WHAT THE TASK ASKS - State how many lines in the entries below contain "accomplish". Write nothing but the number.

RECORDS SHOWN -
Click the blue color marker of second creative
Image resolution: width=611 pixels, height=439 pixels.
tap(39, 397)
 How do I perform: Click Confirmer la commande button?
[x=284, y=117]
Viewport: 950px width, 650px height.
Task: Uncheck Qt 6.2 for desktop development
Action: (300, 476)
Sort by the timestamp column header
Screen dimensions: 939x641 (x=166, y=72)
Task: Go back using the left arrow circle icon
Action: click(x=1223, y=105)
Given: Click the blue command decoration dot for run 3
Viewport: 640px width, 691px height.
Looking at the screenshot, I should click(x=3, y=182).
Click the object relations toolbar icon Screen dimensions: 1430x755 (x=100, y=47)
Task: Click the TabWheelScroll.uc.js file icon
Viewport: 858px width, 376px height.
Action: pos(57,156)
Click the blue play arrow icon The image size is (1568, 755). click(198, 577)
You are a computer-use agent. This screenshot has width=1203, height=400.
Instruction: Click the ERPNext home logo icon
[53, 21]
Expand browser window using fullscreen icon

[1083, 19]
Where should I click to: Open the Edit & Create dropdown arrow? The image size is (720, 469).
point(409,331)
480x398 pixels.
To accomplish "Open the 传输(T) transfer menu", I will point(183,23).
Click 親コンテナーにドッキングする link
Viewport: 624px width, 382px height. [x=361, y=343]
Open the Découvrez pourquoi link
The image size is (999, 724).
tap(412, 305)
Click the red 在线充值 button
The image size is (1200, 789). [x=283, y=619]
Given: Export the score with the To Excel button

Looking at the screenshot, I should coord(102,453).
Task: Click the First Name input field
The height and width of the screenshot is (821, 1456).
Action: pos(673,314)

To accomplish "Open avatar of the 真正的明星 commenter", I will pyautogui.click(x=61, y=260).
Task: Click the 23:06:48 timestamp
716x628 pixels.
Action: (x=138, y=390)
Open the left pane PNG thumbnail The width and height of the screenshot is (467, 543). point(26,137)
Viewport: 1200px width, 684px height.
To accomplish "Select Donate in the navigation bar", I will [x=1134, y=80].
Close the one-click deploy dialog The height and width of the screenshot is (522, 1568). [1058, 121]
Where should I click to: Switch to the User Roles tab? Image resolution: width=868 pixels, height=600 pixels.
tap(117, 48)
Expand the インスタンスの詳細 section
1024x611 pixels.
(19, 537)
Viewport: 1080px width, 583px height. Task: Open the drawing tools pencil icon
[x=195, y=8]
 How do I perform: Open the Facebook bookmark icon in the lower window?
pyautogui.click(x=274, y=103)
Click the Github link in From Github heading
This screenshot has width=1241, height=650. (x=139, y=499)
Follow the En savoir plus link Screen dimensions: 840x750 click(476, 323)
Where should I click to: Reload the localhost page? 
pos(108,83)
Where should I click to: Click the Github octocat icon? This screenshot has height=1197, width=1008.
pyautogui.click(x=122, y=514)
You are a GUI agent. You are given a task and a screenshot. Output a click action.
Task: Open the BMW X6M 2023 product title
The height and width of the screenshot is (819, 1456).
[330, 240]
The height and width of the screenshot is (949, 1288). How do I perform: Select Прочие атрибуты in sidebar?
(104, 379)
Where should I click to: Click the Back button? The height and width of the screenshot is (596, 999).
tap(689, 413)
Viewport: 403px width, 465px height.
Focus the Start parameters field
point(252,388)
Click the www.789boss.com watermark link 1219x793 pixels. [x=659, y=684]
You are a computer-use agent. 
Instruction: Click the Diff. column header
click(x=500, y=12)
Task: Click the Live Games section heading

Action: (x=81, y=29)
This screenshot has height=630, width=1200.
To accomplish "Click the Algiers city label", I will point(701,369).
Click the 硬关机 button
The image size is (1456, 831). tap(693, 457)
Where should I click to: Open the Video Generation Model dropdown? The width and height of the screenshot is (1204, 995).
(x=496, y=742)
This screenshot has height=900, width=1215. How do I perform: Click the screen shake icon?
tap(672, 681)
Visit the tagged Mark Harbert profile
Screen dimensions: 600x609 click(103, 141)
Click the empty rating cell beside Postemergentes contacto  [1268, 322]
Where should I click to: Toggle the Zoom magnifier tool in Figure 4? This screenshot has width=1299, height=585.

EXERCISE RESPONSE - 4